──────── SOURCE DATA ────────
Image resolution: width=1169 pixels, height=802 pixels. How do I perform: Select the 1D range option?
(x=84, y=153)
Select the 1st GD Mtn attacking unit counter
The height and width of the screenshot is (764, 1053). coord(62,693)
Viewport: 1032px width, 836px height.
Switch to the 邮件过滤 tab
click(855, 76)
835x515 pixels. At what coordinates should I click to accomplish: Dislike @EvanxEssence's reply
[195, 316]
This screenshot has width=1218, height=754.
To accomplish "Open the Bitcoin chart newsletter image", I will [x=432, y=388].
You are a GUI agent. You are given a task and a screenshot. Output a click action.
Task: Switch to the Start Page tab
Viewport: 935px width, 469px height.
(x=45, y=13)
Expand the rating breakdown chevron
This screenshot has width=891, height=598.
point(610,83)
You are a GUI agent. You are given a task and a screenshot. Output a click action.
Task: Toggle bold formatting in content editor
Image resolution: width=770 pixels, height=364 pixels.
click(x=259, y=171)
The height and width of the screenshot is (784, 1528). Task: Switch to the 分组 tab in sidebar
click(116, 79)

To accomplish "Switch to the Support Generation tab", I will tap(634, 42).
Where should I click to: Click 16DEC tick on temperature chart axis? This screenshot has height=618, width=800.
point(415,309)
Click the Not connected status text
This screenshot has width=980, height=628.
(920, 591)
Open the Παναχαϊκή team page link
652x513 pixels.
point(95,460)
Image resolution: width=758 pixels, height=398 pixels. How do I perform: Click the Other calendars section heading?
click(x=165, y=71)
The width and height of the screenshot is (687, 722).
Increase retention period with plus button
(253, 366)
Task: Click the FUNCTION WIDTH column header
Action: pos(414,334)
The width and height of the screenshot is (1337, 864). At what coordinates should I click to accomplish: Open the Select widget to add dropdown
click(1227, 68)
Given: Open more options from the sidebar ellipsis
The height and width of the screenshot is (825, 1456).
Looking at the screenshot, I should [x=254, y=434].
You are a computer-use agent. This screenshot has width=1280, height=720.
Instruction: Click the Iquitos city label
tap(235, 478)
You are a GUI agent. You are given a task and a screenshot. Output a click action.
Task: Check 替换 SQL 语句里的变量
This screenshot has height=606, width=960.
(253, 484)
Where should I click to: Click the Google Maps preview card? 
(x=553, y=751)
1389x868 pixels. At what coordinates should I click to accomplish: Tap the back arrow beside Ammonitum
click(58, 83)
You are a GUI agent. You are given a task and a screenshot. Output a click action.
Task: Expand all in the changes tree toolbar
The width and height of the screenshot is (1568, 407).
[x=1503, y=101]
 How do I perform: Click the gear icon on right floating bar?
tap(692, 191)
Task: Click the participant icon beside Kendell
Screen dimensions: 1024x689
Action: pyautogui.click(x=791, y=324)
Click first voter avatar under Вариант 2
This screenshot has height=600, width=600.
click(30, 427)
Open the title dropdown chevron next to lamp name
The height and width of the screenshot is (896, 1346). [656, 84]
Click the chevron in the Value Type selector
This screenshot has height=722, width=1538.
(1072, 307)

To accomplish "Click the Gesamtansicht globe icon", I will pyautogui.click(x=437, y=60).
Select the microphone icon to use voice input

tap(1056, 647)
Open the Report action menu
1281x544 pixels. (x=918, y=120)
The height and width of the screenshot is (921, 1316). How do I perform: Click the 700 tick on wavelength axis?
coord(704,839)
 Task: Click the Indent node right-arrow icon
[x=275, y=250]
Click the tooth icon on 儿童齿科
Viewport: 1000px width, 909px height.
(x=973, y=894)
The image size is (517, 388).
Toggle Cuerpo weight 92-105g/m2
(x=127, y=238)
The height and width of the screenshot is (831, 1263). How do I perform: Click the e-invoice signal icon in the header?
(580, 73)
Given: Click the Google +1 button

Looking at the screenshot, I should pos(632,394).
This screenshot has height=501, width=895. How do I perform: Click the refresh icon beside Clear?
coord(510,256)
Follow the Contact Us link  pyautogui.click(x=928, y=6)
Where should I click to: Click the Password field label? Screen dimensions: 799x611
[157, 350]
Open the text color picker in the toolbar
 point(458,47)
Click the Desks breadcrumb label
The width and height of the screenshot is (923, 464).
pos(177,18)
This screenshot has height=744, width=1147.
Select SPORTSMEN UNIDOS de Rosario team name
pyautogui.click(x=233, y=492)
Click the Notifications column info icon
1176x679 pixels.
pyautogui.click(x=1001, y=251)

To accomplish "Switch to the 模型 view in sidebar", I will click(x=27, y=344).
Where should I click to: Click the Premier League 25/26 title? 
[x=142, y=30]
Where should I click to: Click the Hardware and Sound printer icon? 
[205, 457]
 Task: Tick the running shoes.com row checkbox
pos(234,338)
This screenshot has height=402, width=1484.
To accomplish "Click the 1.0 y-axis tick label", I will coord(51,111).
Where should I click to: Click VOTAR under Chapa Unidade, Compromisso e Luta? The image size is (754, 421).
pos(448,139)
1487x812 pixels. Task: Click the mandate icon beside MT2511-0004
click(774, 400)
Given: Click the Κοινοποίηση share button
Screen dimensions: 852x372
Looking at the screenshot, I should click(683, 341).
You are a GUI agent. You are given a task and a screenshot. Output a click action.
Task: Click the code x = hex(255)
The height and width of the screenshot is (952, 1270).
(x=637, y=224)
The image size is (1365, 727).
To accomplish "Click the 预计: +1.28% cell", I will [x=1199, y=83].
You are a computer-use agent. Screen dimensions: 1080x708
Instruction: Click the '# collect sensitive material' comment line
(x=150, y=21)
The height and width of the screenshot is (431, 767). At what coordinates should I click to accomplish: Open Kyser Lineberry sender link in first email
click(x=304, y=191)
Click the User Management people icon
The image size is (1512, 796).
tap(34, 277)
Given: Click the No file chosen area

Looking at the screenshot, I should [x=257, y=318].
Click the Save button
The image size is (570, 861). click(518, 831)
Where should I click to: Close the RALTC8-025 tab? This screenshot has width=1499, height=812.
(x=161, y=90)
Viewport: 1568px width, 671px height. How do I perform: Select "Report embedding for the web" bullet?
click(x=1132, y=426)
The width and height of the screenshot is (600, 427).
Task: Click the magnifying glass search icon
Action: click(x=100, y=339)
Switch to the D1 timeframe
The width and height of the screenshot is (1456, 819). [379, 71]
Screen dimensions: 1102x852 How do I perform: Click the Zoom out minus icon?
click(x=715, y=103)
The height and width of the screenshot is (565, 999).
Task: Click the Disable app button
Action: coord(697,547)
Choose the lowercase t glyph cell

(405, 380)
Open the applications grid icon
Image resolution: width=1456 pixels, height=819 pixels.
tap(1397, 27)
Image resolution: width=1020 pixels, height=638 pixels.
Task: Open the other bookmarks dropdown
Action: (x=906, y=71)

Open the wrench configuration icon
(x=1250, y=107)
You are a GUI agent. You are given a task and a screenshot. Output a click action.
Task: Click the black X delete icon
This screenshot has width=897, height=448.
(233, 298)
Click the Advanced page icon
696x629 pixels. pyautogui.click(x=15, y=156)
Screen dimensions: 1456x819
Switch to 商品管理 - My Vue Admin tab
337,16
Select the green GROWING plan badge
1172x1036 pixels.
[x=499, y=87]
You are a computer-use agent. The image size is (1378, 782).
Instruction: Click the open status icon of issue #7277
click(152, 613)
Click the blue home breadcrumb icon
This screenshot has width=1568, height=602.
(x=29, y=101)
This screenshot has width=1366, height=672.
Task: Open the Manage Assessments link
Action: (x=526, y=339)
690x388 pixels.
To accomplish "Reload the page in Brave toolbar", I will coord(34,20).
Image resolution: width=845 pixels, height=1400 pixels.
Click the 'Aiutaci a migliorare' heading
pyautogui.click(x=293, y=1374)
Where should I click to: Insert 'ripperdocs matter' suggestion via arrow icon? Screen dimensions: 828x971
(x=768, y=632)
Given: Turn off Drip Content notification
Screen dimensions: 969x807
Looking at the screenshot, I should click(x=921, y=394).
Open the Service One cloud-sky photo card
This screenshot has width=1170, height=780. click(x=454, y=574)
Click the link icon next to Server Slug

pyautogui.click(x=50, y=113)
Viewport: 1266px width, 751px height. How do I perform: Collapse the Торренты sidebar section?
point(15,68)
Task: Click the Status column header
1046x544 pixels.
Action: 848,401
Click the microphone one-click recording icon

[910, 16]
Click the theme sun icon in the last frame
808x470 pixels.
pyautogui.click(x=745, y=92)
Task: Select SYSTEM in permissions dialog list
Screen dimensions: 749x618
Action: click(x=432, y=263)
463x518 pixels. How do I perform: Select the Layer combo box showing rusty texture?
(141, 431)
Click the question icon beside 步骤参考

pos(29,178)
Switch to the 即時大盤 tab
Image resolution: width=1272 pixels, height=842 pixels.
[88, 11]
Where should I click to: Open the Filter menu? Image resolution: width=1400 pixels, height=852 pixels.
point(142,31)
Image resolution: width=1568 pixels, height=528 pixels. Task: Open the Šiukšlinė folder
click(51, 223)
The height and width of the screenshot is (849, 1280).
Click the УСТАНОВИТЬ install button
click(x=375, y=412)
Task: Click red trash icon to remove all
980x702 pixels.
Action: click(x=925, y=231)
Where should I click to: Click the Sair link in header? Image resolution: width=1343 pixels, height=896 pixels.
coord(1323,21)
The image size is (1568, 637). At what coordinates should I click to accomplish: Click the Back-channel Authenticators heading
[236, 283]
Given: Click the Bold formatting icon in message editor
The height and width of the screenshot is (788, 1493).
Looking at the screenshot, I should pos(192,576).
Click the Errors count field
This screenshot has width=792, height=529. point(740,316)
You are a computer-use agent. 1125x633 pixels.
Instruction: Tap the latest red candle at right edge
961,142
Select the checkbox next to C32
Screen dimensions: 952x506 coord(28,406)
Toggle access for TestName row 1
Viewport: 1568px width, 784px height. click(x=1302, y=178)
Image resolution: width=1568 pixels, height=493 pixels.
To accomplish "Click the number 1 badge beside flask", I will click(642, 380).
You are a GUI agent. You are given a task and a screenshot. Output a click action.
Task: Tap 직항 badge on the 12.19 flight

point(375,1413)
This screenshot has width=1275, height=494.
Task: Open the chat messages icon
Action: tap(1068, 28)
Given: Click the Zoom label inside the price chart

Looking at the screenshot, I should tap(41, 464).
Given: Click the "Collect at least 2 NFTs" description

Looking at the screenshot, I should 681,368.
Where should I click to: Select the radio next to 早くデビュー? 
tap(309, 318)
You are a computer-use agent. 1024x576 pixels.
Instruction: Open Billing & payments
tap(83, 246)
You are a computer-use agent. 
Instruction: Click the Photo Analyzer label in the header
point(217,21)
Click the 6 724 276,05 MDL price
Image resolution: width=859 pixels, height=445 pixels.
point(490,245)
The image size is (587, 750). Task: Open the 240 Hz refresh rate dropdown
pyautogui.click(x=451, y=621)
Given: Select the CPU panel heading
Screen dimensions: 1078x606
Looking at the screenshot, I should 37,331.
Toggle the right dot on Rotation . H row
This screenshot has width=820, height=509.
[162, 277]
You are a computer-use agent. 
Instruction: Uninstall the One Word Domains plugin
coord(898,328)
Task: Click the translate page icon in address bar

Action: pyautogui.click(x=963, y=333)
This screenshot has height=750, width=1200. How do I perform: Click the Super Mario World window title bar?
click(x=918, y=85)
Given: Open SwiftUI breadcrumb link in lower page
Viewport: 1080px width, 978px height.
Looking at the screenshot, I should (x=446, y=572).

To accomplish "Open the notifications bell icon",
────────
__BRIEF__
Taking the entries above, print exactly the lines starting at the line with "Switch to 商品管理 - My Vue Admin tab" and ending at the line with "Click the blue home breadcrumb icon", both included.

__RESPONSE AREA__
Switch to 商品管理 - My Vue Admin tab
337,16
Select the green GROWING plan badge
1172x1036 pixels.
[x=499, y=87]
You are a computer-use agent. The image size is (1378, 782).
Instruction: Click the open status icon of issue #7277
click(152, 613)
Click the blue home breadcrumb icon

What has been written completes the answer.